Combination exercises combine two or more exercises into one continuous movement. You reap several benefits from incorporating these exercises into your workout routine, including a boost to your metabolism and a more time-efficient workout. With combination exercises, you train your body systemically, as one unit, instead of training a single muscle. The benefits from this style of training transfer more readily to everyday activities, sports and martial arts.
Clean and Press
The clean is an Olympic-style, explosive movement that involves pulling a weight off the floor and catching it in front of the upper chest, across the shoulders. You then finish the movement with an overhead press.

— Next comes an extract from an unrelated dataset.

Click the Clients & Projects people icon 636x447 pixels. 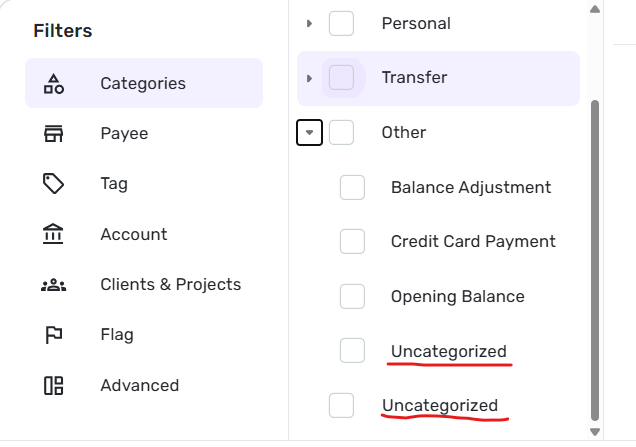(x=54, y=285)
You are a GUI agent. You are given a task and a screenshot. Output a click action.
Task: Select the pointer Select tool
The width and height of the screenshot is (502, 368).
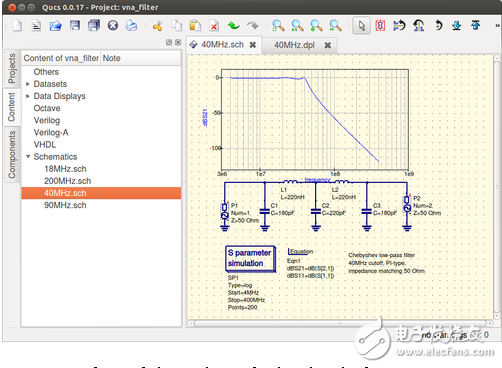click(x=361, y=26)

Start with the barbell on the floor in front of your shins. Squat down and grab the barbell with a shoulder-width grip. Explosively extend your knees and hips. As you stand up, pull the weight up your body and then flip your forearms, driving your elbows toward the floor and catching the weight in front of your shoulders. Keep your knees slightly bent as you then press the weight overhead. You can also perform the movement with dumbbells.
Step-Up with Lat and Front Raise
This exercise combines the step-up and a shoulder raise. Hold a dumbbell in each hand with your arms relaxed by your sides and your palms facing your thighs. Step up onto a bench and then lift the dumbbells out to the sides until your arms are parallel to the floor. Continue the movement by pulling your arms to the front of your body. Lower the dumbbells back to your sides and then step off the bench. Repeat with the other leg.

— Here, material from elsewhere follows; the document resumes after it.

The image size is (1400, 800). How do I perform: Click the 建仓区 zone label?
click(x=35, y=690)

Double Lunge, Curl and Press
This exercise works the body through more than one plane of motion. You move side to side as well as forward and back. Hold a dumbbell in each hand with your arms relaxed at your sides and your palms facing forward. Step into a forward lunge with the right foot. Push back into a standing position and then curl the weights from your thighs to your shoulders. Hold the weights at your shoulders and step to the right into a side lunge. Push back into a standing position and then press the weights overhead. Return the weights to the starting position and repeat with the left foot.

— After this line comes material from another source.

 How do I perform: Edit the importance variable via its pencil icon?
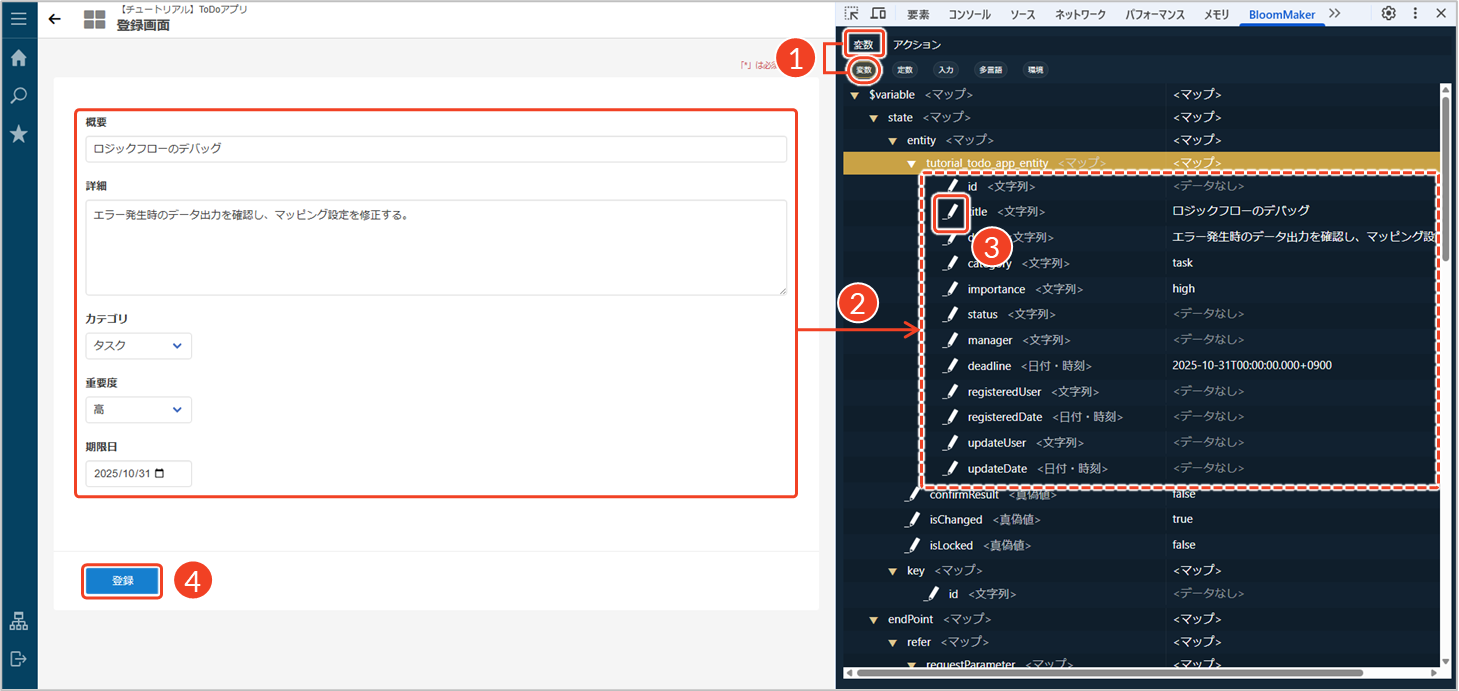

The dumbbell thrust involves a squat and a shoulder press. You perform the press as you stand up out of the squat, which provides momentum, allowing you to use more weight than you would for a standard shoulder press. Hold the dumbbells at shoulder level, your palms facing forward. Drop down into a squat. As you stand up, press the dumbbells overhead. At the top of the movement, you should be in a standing position with your arms extended overhead. As you descend back into a squat, lower the dumbbells back to shoulder-level.